I gave my eight year old son a Walkman and he thought it was a new type of music technology and was really excited. But when i told him it was from the nineties he took it off and threw it to one side lol.

So, in 5 years’ time kids will be saying the same thinsg about CDs and desktop computers… For me, the insight here is that digital ubiquity is stunting part of our development. With mechanical and analogue technologies, you learned how things are designed, made and operate (you could even learned how to fix them yourself!). Can anyone fix their own iPhone? No, because it’s a sealed unit, and you probably break your warranties if you manage to take the back off. Digital is potentially making us dumber through our inability to understand how things work.

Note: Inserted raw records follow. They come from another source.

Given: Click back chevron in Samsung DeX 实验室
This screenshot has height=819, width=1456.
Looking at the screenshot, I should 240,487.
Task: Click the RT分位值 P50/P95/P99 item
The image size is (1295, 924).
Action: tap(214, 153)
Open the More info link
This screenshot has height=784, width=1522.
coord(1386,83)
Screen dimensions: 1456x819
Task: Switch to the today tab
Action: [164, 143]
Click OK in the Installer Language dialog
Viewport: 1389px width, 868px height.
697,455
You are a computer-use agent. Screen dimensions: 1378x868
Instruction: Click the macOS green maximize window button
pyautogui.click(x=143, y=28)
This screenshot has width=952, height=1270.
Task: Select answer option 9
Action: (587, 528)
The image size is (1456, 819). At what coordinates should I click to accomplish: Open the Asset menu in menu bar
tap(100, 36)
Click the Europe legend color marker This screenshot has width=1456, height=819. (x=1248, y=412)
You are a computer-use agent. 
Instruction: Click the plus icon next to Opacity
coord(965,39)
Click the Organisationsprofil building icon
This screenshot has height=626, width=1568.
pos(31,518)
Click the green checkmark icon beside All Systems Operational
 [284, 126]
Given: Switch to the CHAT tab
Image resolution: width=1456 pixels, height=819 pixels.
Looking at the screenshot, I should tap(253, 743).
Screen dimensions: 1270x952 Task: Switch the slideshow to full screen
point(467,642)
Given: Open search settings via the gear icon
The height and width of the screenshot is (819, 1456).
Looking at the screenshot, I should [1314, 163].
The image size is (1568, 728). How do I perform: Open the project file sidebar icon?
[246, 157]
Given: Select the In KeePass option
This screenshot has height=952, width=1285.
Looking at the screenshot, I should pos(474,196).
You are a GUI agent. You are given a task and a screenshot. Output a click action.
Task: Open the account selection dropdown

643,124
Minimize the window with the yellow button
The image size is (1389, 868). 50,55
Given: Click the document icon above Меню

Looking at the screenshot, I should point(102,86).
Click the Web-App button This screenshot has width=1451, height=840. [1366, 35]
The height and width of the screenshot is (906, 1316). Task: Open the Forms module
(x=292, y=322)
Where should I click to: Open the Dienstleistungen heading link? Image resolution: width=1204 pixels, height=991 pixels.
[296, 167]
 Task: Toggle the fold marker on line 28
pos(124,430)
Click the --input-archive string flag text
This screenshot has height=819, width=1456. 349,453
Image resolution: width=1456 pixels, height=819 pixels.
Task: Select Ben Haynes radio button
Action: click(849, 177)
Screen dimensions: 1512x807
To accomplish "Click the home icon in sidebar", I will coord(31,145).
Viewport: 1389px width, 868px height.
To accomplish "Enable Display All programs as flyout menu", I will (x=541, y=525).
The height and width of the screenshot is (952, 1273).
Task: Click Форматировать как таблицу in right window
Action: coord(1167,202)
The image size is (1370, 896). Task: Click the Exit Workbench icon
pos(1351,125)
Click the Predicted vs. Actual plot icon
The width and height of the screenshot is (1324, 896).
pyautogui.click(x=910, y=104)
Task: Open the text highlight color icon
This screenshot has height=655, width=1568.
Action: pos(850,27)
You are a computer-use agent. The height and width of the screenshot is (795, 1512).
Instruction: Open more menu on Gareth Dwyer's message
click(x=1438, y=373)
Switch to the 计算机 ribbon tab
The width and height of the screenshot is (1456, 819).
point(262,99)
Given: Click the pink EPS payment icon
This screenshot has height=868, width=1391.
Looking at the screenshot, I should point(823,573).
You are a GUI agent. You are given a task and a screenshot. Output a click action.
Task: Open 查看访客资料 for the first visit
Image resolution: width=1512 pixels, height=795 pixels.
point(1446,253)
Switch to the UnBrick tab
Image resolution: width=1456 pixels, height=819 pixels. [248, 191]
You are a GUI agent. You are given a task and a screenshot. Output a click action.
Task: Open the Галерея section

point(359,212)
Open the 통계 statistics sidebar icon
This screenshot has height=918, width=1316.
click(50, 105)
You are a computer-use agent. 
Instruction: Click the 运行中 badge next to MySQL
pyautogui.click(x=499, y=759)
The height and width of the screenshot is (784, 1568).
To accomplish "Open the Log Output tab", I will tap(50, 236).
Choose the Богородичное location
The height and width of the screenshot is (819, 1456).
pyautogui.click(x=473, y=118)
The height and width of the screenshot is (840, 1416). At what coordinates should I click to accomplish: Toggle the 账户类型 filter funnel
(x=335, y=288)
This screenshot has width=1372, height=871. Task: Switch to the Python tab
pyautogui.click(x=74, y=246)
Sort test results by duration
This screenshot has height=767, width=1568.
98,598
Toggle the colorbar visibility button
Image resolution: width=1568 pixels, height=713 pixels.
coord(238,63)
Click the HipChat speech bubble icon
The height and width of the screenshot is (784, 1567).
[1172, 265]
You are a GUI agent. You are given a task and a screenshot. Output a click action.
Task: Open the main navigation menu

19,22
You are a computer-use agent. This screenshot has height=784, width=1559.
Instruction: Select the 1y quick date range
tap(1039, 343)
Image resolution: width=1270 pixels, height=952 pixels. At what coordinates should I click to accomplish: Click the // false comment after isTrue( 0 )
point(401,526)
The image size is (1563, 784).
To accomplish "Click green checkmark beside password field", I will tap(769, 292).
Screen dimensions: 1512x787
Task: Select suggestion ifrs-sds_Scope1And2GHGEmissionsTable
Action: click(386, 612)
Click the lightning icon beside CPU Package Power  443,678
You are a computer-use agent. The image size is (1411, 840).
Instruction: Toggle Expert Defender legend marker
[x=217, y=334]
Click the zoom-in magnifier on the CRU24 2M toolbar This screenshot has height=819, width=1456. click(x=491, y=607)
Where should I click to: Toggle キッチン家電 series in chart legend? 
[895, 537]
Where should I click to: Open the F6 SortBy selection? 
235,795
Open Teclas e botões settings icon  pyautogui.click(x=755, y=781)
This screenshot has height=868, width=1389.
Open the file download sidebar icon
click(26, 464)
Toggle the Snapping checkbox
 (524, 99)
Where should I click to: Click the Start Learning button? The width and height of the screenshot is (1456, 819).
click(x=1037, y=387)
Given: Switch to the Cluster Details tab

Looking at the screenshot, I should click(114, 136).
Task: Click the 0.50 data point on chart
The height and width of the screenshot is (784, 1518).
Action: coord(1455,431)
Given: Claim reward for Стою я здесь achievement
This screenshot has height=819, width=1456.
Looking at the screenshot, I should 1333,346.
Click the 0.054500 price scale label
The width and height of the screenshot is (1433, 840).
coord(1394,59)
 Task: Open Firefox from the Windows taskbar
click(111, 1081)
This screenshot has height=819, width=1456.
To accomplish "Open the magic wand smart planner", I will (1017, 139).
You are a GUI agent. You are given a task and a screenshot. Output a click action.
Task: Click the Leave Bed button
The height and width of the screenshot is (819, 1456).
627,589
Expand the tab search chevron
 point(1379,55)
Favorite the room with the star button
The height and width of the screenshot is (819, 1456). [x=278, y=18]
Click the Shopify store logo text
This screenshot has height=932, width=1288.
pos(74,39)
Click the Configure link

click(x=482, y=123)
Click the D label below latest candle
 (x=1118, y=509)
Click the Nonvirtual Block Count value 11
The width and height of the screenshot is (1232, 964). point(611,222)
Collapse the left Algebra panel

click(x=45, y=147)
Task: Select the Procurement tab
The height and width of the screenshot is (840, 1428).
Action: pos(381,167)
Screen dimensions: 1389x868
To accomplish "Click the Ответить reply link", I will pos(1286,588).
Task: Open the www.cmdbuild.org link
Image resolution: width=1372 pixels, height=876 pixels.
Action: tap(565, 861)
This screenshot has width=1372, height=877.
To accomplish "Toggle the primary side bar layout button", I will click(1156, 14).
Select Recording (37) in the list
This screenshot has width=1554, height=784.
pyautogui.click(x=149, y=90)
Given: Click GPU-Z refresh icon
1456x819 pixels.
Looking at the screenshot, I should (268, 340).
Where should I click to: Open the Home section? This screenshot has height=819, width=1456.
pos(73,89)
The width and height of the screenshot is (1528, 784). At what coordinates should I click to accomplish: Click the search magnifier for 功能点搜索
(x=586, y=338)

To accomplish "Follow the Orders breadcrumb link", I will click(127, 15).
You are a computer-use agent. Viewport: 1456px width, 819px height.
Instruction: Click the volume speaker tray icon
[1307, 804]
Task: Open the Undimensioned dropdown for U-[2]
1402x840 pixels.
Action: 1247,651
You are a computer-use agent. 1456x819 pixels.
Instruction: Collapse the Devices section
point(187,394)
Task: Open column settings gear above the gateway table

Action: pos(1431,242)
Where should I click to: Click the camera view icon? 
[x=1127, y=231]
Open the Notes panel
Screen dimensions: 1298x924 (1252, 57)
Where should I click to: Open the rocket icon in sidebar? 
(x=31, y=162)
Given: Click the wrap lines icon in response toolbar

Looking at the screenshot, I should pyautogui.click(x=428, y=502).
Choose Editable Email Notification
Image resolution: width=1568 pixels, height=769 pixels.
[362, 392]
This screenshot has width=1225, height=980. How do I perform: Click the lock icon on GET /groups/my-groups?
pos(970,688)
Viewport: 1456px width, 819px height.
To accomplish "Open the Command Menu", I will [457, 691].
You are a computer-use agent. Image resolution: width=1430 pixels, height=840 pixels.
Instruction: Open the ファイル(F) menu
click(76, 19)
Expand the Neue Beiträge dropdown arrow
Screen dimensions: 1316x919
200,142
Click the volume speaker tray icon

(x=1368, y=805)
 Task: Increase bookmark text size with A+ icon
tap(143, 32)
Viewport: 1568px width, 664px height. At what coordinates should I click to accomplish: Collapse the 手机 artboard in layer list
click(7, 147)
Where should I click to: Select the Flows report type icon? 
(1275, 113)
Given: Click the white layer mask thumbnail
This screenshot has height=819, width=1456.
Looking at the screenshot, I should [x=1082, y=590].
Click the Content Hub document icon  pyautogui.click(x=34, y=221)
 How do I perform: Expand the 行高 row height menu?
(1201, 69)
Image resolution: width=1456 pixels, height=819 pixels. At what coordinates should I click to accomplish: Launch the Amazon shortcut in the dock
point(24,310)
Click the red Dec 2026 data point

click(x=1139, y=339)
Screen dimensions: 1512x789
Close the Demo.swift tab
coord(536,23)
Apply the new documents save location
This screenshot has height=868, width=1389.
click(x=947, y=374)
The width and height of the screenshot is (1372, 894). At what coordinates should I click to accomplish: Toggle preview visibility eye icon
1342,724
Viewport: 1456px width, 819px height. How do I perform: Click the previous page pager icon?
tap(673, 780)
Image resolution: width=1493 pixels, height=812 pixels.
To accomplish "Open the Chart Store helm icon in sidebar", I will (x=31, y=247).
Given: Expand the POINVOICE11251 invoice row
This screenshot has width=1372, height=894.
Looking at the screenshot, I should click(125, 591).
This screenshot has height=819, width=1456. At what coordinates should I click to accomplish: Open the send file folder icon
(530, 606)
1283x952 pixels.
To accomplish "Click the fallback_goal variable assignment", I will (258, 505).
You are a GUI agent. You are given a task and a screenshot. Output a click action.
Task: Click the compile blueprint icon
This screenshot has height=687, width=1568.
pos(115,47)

I completely disagree. It’s true that you need the right background and tools to understand and repair something, and the thing has to be “openable” in some sense, but I don’t think that there is much difference in these factors between mechanical and digital technologies. I know what’s going on in my iphone, and, yeah, it’s complicated, but if I jail break my phone, which isn’t conceptually different from breaking the warranty seal on a vacuum cleaner to fix it, which I just did yesterday, I can do more or less the same thing. Indeed, the principles aren’t that different, you just need somewhat different tools.

Valid point about warranties on other electrical and mechanical products, but I do think there is something about digital ubiquity that is making us overlook the engineering foundations of mechanical and analogue technologies. Look at how some of the kids in the Walkman video tried to simply touch the object to make it work. My uncle runs a manufacturing operation and is struggling to find new, young employees with mechanical skills. Yes, they have formal qualifications from school, and can probably jailbreak an iPhone, but they can’t perform some manual tasks on the production line because they lack certain fundamental knowledge on how things work.

Not that these aren’t interesting weeds, but they are pretty far from the lawn where we began, so I hesitate to uprise them.